◆ **Directions for this task**
The exercise calls for every entry that follows to be repeated exactly.
═══ Data for analysis ═══
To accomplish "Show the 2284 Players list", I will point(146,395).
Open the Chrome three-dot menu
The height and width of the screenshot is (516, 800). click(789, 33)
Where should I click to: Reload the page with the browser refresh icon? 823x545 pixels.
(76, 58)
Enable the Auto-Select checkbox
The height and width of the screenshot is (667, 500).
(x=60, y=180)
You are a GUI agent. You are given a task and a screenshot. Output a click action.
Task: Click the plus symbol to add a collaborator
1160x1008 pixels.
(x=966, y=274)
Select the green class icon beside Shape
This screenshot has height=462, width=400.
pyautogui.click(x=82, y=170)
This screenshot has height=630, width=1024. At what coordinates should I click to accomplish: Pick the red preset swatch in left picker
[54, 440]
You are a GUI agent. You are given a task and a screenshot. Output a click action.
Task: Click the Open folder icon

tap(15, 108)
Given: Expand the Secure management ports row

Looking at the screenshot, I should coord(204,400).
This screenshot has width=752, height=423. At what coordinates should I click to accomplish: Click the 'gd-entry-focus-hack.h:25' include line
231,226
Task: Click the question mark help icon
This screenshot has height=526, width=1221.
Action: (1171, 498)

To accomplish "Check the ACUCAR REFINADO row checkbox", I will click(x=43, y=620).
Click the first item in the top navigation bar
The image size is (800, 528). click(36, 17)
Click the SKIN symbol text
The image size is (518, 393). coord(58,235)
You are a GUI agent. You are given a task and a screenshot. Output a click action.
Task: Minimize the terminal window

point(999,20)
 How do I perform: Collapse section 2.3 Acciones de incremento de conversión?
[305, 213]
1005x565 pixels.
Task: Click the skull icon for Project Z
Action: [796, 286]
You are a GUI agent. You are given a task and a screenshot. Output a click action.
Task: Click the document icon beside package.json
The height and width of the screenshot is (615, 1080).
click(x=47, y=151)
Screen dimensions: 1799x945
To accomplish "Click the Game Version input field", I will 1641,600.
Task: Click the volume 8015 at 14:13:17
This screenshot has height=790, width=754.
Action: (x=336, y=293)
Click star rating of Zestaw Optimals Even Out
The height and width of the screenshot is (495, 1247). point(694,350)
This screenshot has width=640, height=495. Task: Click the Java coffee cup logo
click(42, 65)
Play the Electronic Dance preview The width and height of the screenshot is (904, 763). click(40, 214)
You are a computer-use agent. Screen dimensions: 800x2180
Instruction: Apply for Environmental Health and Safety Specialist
═══
◆ **Task solution**
To accomplish "Show the 2284 Players list", I will point(146,395).
Open the Chrome three-dot menu
The height and width of the screenshot is (516, 800). click(789, 33)
Where should I click to: Reload the page with the browser refresh icon? 823x545 pixels.
(76, 58)
Enable the Auto-Select checkbox
The height and width of the screenshot is (667, 500).
(x=60, y=180)
You are a GUI agent. You are given a task and a screenshot. Output a click action.
Task: Click the plus symbol to add a collaborator
1160x1008 pixels.
(x=966, y=274)
Select the green class icon beside Shape
This screenshot has height=462, width=400.
pyautogui.click(x=82, y=170)
This screenshot has height=630, width=1024. At what coordinates should I click to accomplish: Pick the red preset swatch in left picker
[54, 440]
You are a GUI agent. You are given a task and a screenshot. Output a click action.
Task: Click the Open folder icon

tap(15, 108)
Given: Expand the Secure management ports row

Looking at the screenshot, I should coord(204,400).
This screenshot has width=752, height=423. At what coordinates should I click to accomplish: Click the 'gd-entry-focus-hack.h:25' include line
231,226
Task: Click the question mark help icon
This screenshot has height=526, width=1221.
Action: (1171, 498)

To accomplish "Check the ACUCAR REFINADO row checkbox", I will click(x=43, y=620).
Click the first item in the top navigation bar
The image size is (800, 528). click(36, 17)
Click the SKIN symbol text
The image size is (518, 393). coord(58,235)
You are a GUI agent. You are given a task and a screenshot. Output a click action.
Task: Minimize the terminal window

point(999,20)
 How do I perform: Collapse section 2.3 Acciones de incremento de conversión?
[305, 213]
1005x565 pixels.
Task: Click the skull icon for Project Z
Action: [796, 286]
You are a GUI agent. You are given a task and a screenshot. Output a click action.
Task: Click the document icon beside package.json
The height and width of the screenshot is (615, 1080).
click(x=47, y=151)
Screen dimensions: 1799x945
To accomplish "Click the Game Version input field", I will 1641,600.
Task: Click the volume 8015 at 14:13:17
This screenshot has height=790, width=754.
Action: (x=336, y=293)
Click star rating of Zestaw Optimals Even Out
The height and width of the screenshot is (495, 1247). point(694,350)
This screenshot has width=640, height=495. Task: Click the Java coffee cup logo
click(42, 65)
Play the Electronic Dance preview The width and height of the screenshot is (904, 763). click(40, 214)
You are a computer-use agent. Screen dimensions: 800x2180
Instruction: Apply for Environmental Health and Safety Specialist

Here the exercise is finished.